3c) Archive.org has several versions of the real thing from several platforms (Atari, DOS, Gamegear, NES, etc., among other platforms intermixed with many other games) available to play in browser, all legal like. Here's the DOS version which seems to work really well. Archive.org's Wayback Machine is also very useful for finding obscure software titles or apps from an official website that a publisher no longer offers. I don't know much about the Windows native clones out there.

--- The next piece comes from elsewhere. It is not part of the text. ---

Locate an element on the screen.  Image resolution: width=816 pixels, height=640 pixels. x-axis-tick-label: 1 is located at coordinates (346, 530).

3d) XnView has RAW image file support as well as a slideshow viewer that allows for either timed or manual image advancement.

Enjoy.
« Last Edit: October 01, 2020, 10:26:14 PM by Daley »

ObviouslyNotAGolfer

  • Bristles
  • ***
  • Posts: 406
Thanks guys! I will check into these soon. Was not aware that widgets were accompanied with security vulnerabilities!

AccidentialMustache

  • Pencil Stache
  • ****
  • Posts: 508
Not that I'm saying you should, but... have you considered Linux as an option? Applets aren't a security issue -- they're just regular apps that happen to have no window border/decorations and are "pinned to back" in the window stacking order. Example: https://thetechworldsite.files.wordpress.com/2017/01/screenshot-from-2017-01-12-13-46-06.png?w=1024&h=633&crop=1

I'd imagine you can find a gui based (3d or not) chess app and slideshow (possibly gnome's default image viewer? I don't know if it'll do all the formats or not) easily enough. Mame for arcade games is available everywhere so choice of OS doesn't matter there.

The trouble would be if you have windows-specific software/games and those don't play nice with Linux/Wine/Proton.